-- Exercise --
Reproduce every line of text in the records below word for word, and leave the pictures out.

Records in a dataset:
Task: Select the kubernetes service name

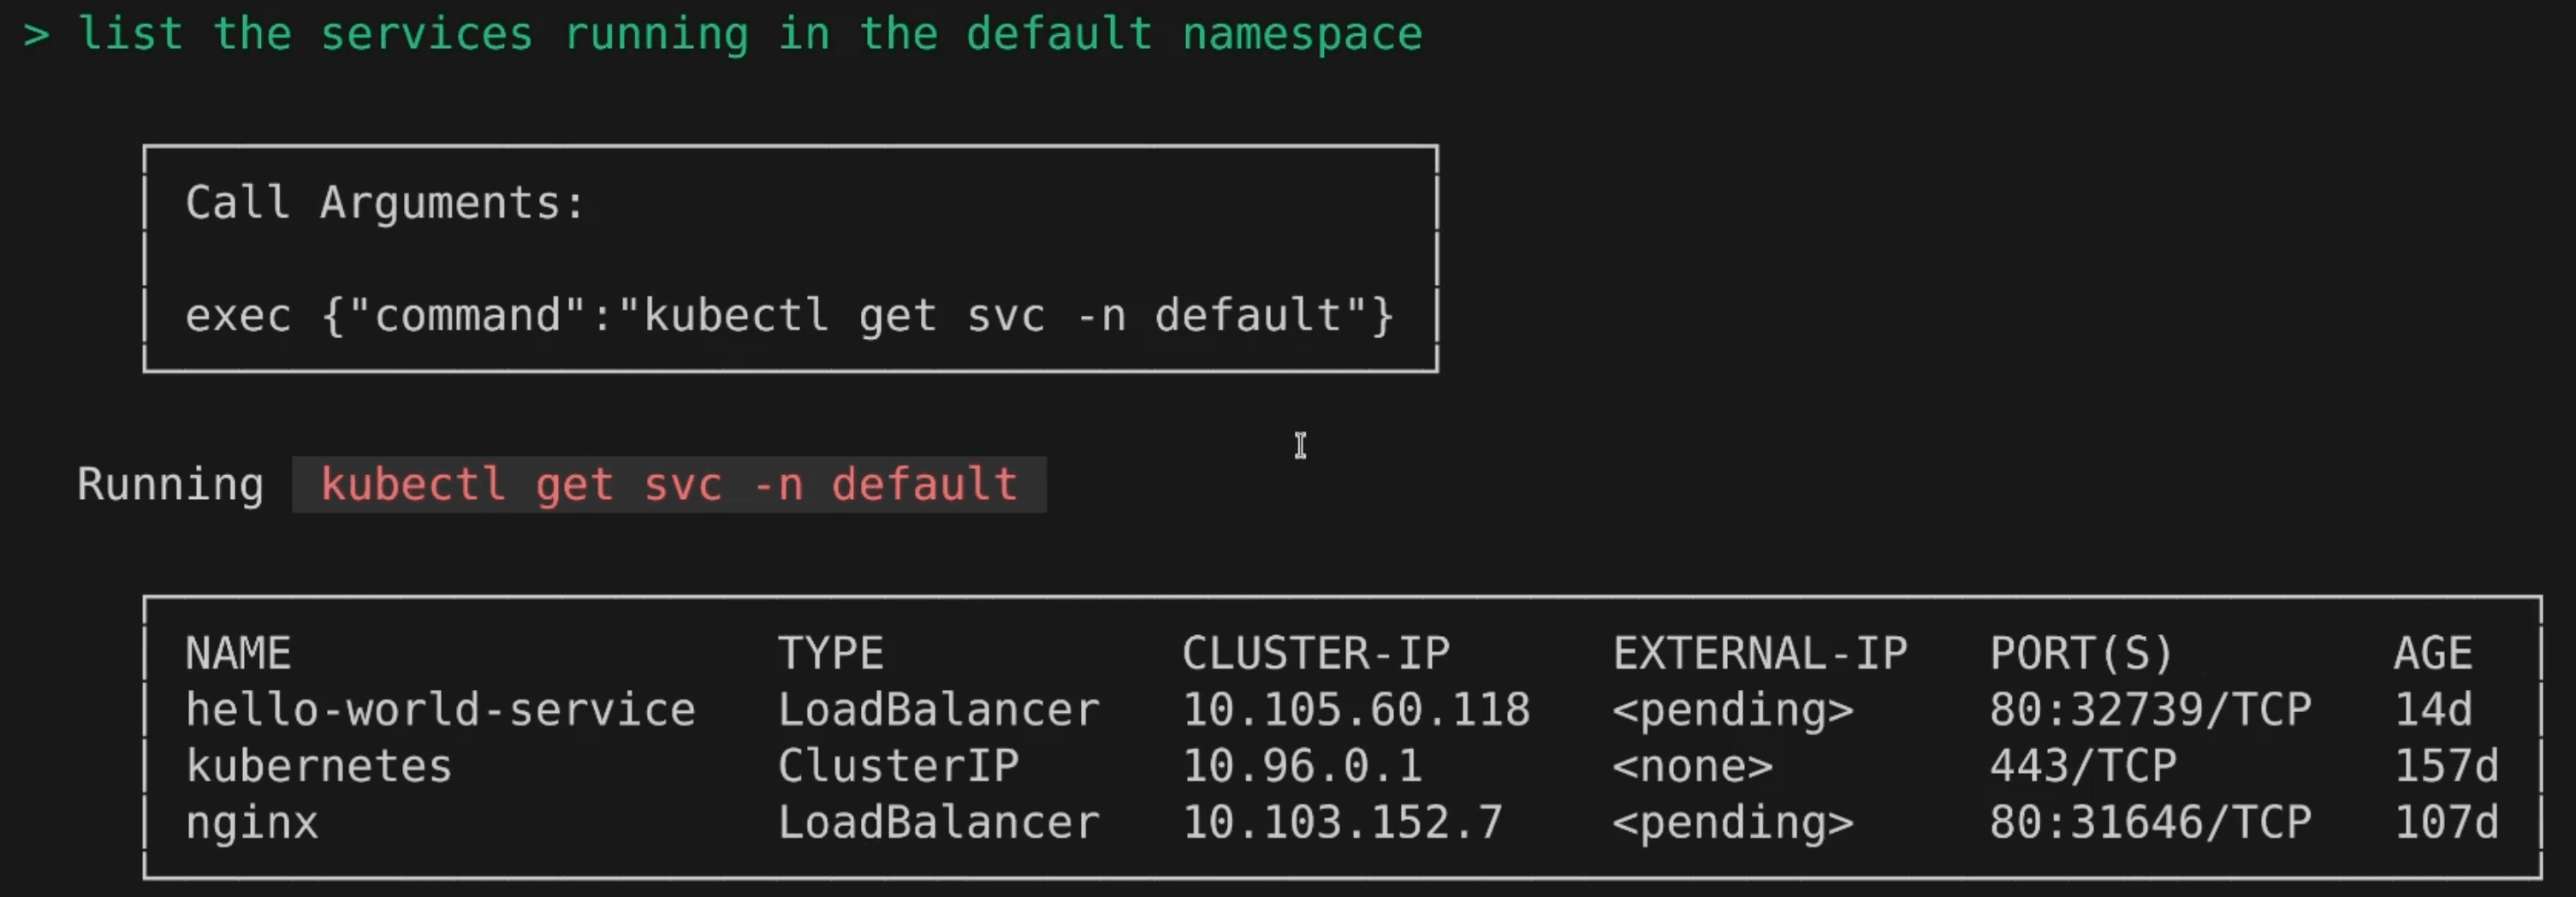Action: pyautogui.click(x=318, y=766)
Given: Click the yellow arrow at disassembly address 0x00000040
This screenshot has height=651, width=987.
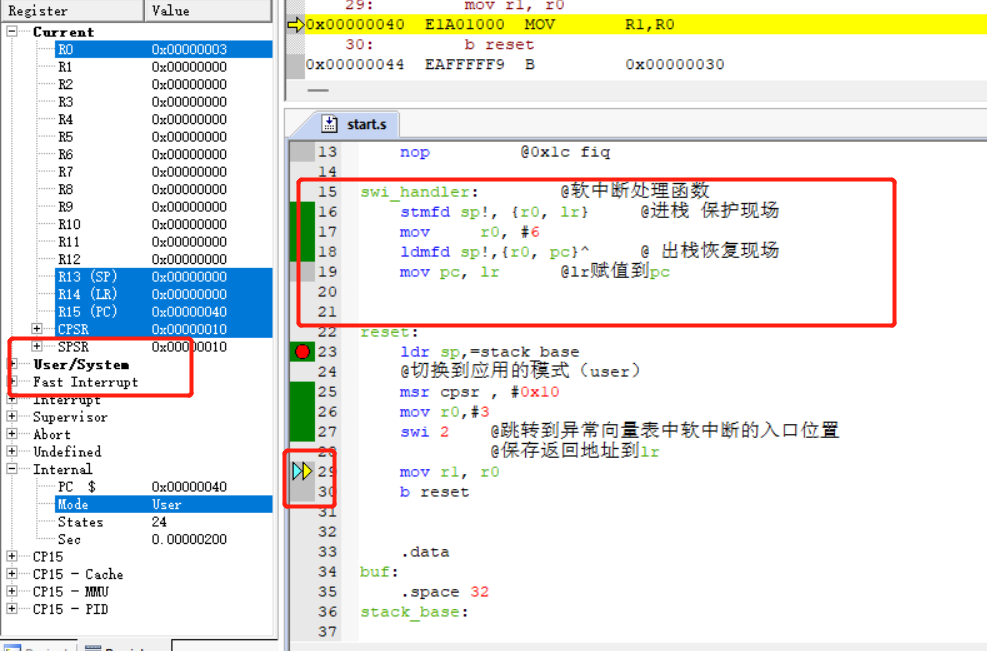Looking at the screenshot, I should [x=295, y=25].
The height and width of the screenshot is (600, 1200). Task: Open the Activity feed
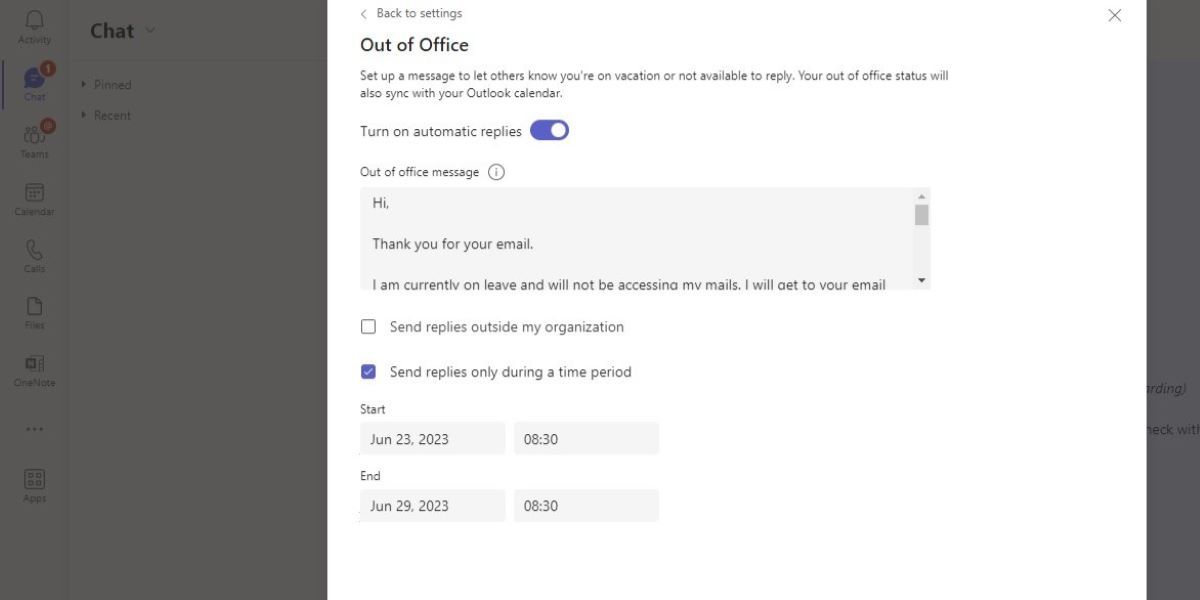coord(34,25)
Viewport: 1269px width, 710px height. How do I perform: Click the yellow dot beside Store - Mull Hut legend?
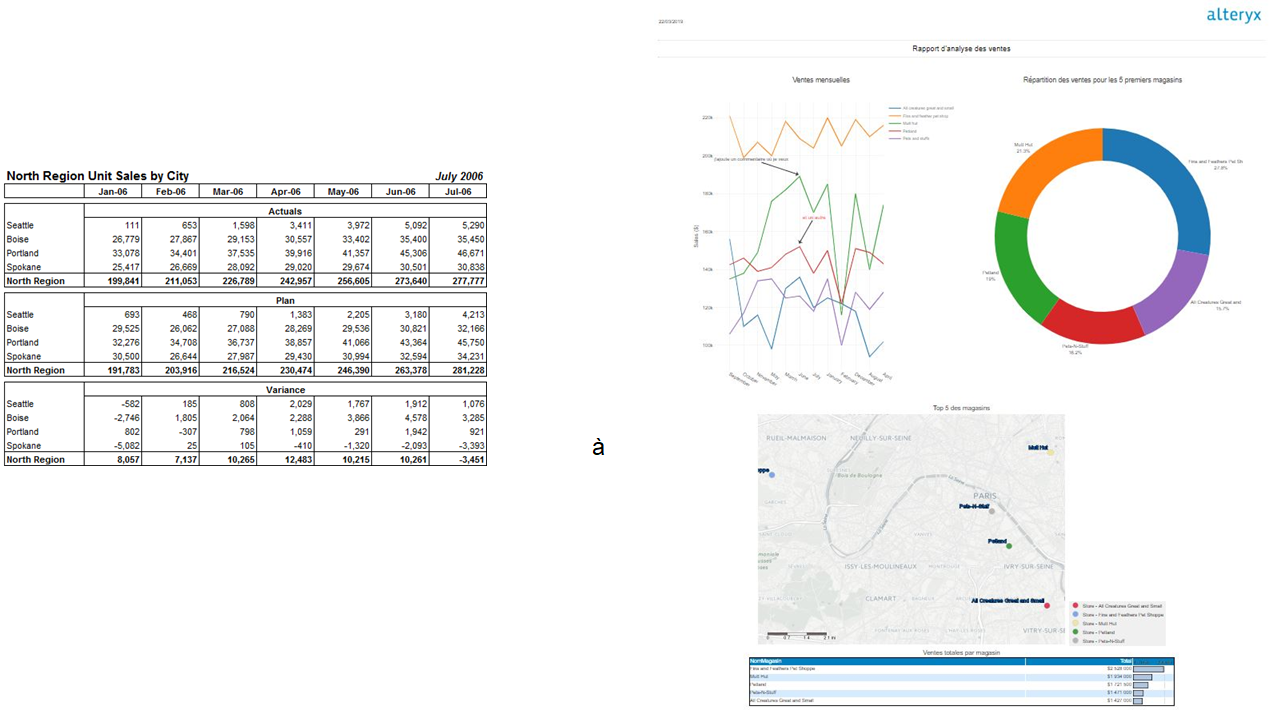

-- Solution --
Task: Select the kubernetes service name

Action: pyautogui.click(x=318, y=766)
Given: Click the yellow arrow at disassembly address 0x00000040
This screenshot has height=651, width=987.
Looking at the screenshot, I should [x=295, y=25].
The height and width of the screenshot is (600, 1200). Task: Open the Activity feed
coord(34,25)
Viewport: 1269px width, 710px height. How do I perform: Click the yellow dot beside Store - Mull Hut legend?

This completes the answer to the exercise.